En estos versículos, el profeta José Smith explica de manera más directa y clara la doctrina del bautismo por los muertos, subrayando que esta práctica no es invención humana, sino parte del plan de Dios desde la eternidad.
El bautismo por los muertos es la evidencia de que Dios desea que todos Sus hijos tengan la oportunidad de recibir el Evangelio, aun aquellos que murieron sin conocerlo (véase 1 Pedro 4:6). Esto muestra que la salvación es inclusiva y universal, y que la expiación de Cristo se extiende más allá del velo.
El profeta enseña que el bautismo es indispensable para entrar en el Reino de Dios (Juan 3:5). Como muchos han muerto sin recibirlo, el Señor estableció el principio de la obra vicaria. Doctrinalmente, esto mantiene el equilibrio entre justicia y misericordia: nadie puede entrar sin la ordenanza, pero todos tendrán la oportunidad de recibirla, aunque sea mediante representantes vivos.
José Smith vincula esta práctica con la doctrina de la resurrección de los muertos. Así como Cristo resucitó, todos resucitarán; y para estar preparados para esa vida futura, los difuntos necesitan recibir las ordenanzas salvadoras. Esto confirma que el bautismo por los muertos no es un ritual aislado, sino parte del plan divino que culmina en la resurrección y exaltación.
Estos versículos introducen el concepto de que los vivos y los muertos dependen unos de otros. El bautismo vicario une a las familias a través de las generaciones y establece un lazo de servicio desinteresado que trasciende la mortalidad. Es un cumplimiento de la visión de Malaquías de que el corazón de los hijos se volvería a los padres y el de los padres a los hijos (Malaquías 4:6).
Al explicar esta práctica, José Smith deja en claro que no es un añadido moderno, sino una doctrina revelada que armoniza con las enseñanzas bíblicas y con la misión redentora de Cristo. La Restauración no inventa, sino que devuelve al mundo una verdad eterna.
Los versículos 10–12 confirman que el bautismo por los muertos es una doctrina central del Evangelio restaurado. Su propósito es asegurar que todos los hijos de Dios —vivos o muertos— tengan la oportunidad de recibir las ordenanzas de salvación. Esta práctica refleja el perfecto equilibrio entre la justicia (la necesidad del bautismo) y la misericordia (la oportunidad universal), y se relaciona íntimamente con la doctrina de la resurrección.
Doctrina y Convenios 128:12–13
El bautismo por los muertos como ordenanza simbólica de muerte y resurrección
En Doctrina y Convenios 128:12–13, el profeta José Smith profundiza en el significado simbólico del bautismo por los muertos, revelando que esta ordenanza es mucho más que un acto ritual de redención vicaria. Es una representación sagrada de las más grandes verdades del plan de salvación: la muerte, la resurrección y la vida eterna.

◆ ENUNCIADO
Actualiza el texto sobre el bautismo por los muertos: escribe todo lo que va desde "José Smith vincula" hasta "hijos (Malaquías 4:6).", con "vínculo" en lugar de "lazo". Las filas que vienen a continuación son material independiente del texto.

◆ FILAS PROPORCIONADAS

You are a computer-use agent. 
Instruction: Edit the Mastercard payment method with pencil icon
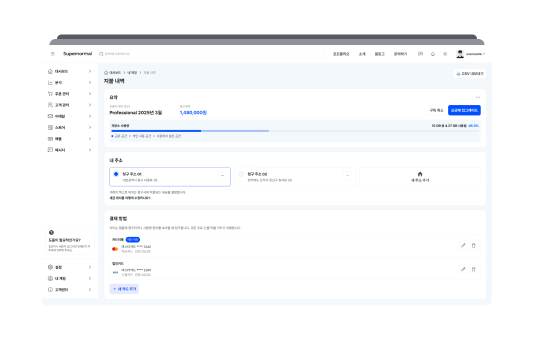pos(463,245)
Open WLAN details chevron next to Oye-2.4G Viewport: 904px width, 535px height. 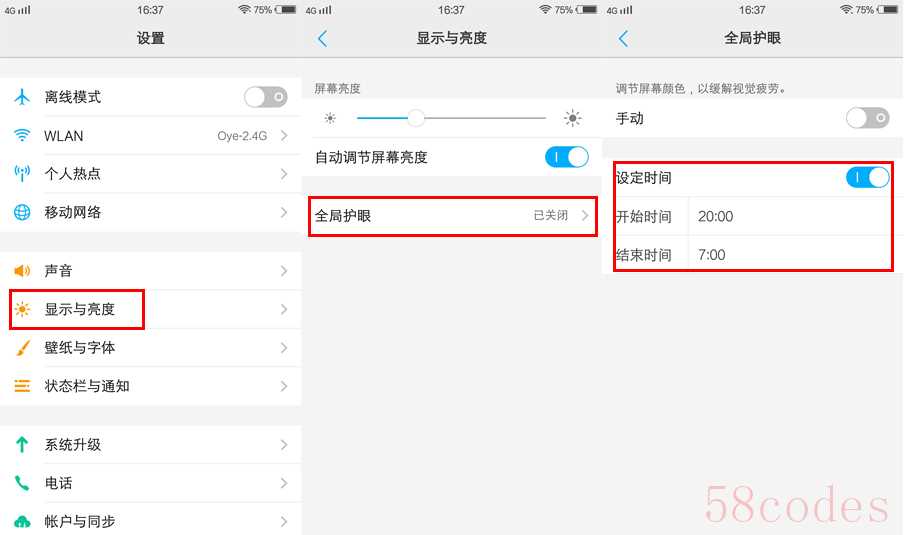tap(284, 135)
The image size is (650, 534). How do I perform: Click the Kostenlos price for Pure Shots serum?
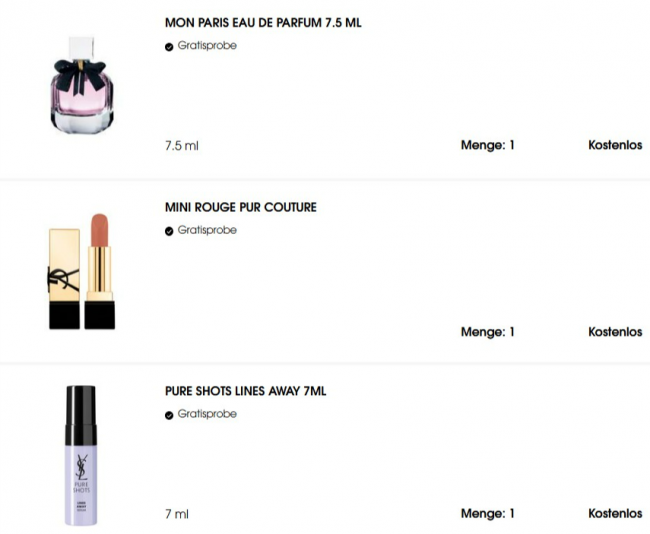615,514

* * *

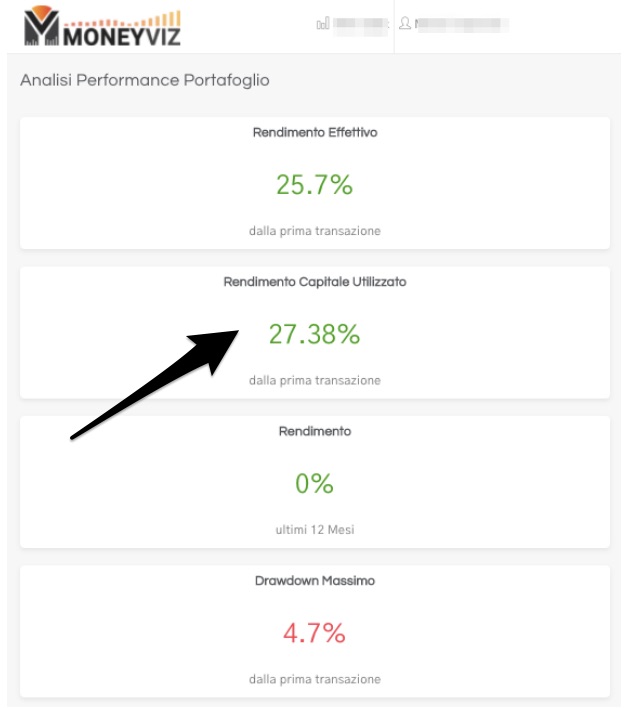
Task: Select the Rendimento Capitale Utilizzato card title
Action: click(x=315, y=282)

◆ RESPUESTA DEL EJERCICIO
José Smith vincula esta práctica con la doctrina de la resurrección de los muertos. Así como Cristo resucitó, todos resucitarán; y para estar preparados para esa vida futura, los difuntos necesitan recibir las ordenanzas salvadoras. Esto confirma que el bautismo por los muertos no es un ritual aislado, sino parte del plan divino que culmina en la resurrección y exaltación.
Estos versículos introducen el concepto de que los vivos y los muertos dependen unos de otros. El bautismo vicario une a las familias a través de las generaciones y establece un vínculo de servicio desinteresado que trasciende la mortalidad. Es un cumplimiento de la visión de Malaquías de que el corazón de los hijos se volvería a los padres y el de los padres a los hijos (Malaquías 4:6).